10.Application of an artificial intelligence-assisted endoscopic diagnosis system to the detection of focal gastric lesions (with video)
Mengjiao ZHANG ; Ming XU ; Lianlian WU ; Junxiao WANG ; Zehua DONG ; Yijie ZHU ; Xinqi HE ; Xiao TAO ; Hongliu DU ; Chenxia ZHANG ; Yutong BAI ; Renduo SHANG ; Hao LI ; Hao KUANG ; Shan HU ; Honggang YU
Chinese Journal of Digestive Endoscopy 2023;40(5):372-378
Objective:To construct a real-time artificial intelligence (AI)-assisted endoscepic diagnosis system based on YOLO v3 algorithm, and to evaluate its ability of detecting focal gastric lesions in gastroscopy.Methods:A total of 5 488 white light gastroscopic images (2 733 images with gastric focal lesions and 2 755 images without gastric focal lesions) from June to November 2019 and videos of 92 cases (288 168 clear stomach frames) from May to June 2020 at the Digestive Endoscopy Center of Renmin Hospital of Wuhan University were retrospectively collected for AI System test.

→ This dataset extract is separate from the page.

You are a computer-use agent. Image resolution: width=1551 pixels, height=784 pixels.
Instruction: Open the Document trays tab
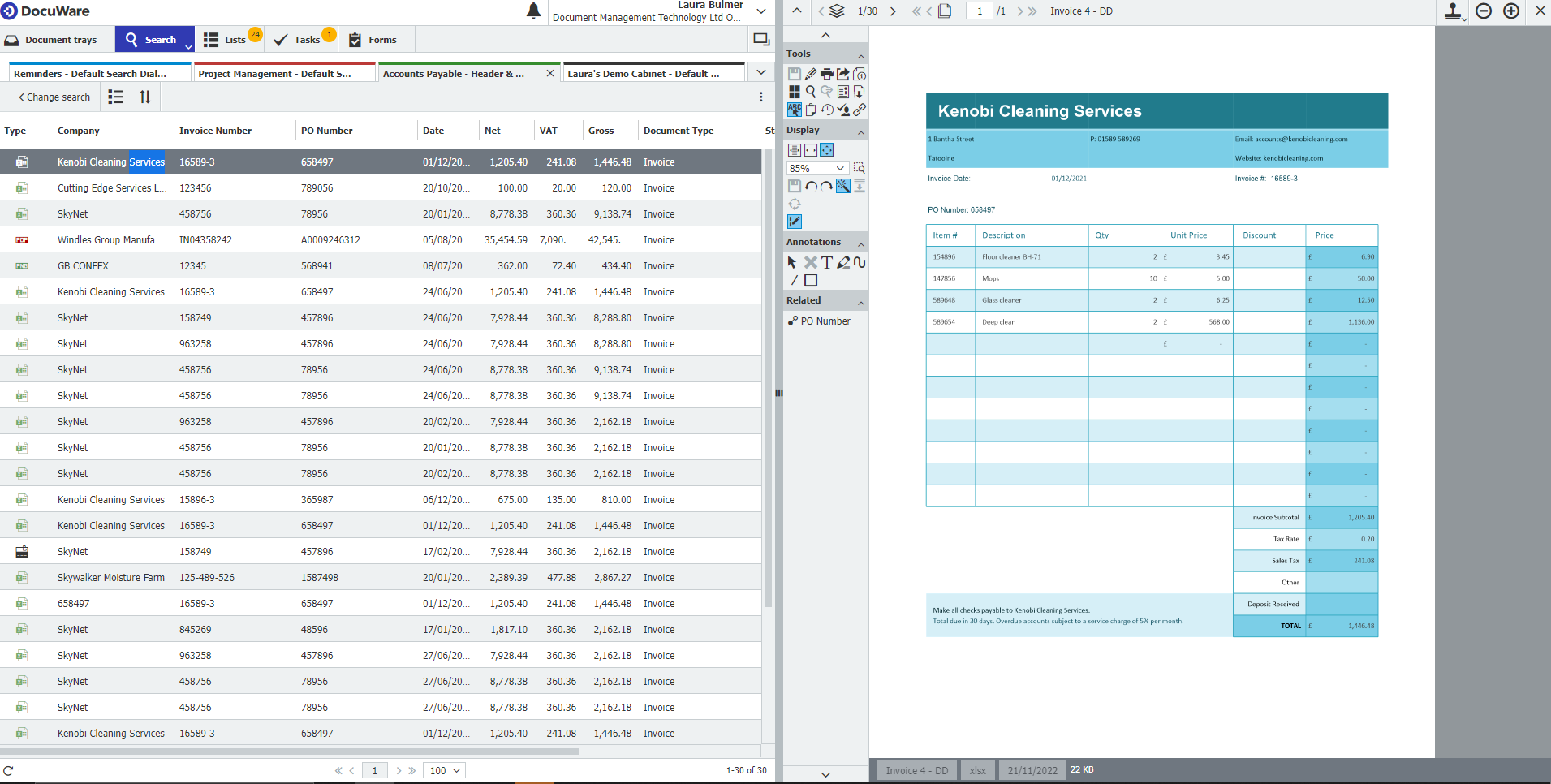tap(52, 40)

A total of 3 997 prospective consecutive patients undergoing gastroscopy at the Digestive Endoscopy Center of Renmin Hospital of Wuhan University from July 6, 2020 to November 27, 2020 and May 6, 2021 to August 2, 2021 were enrolled to assess the clinical applicability of AI System. When AI System recognized an abnormal lesion, it marked the lesion with a blue box as a warning. The ability to identify focal gastric lesions and the frequency and causes of false positives and false negatives of AI System were statistically analyzed.Results:In the image test set, the accuracy, the sensitivity, the specificity, the positive predictive value and the negative predictive value of AI System were 92.3% (5 064/5 488), 95.0% (2 597/2 733), 89.5% (2 467/ 2 755), 90.0% (2 597/2 885) and 94.8% (2 467/2 603), respectively. In the video test set, the accuracy, the sensitivity, the specificity, the positive predictive value and the negative predictive value of AI System were 95.4% (274 792/288 168), 95.2% (109 727/115 287), 95.5% (165 065/172 881), 93.4% (109 727/117 543) and 96.7% (165 065/170 625), respectively. In clinical application, the detection rate of local gastric lesions by AI System was 93.0% (6 830/7 344). A total of 514 focal gastric lesions were missed by AI System. The main reasons were punctate erosions (48.8%, 251/514), diminutive xanthomas (22.8%, 117/514) and diminutive polyps (21.4%, 110/514). The mean number of false positives per gastroscopy was 2 (1, 4), most of which were due to normal mucosa folds (50.2%, 5 635/11 225), bubbles and mucus (35.0%, 3 928/11 225), and liquid deposited in the fundus (9.1%, 1 021/11 225).Conclusion:The application of AI System can increase the detection rate of focal gastric lesions.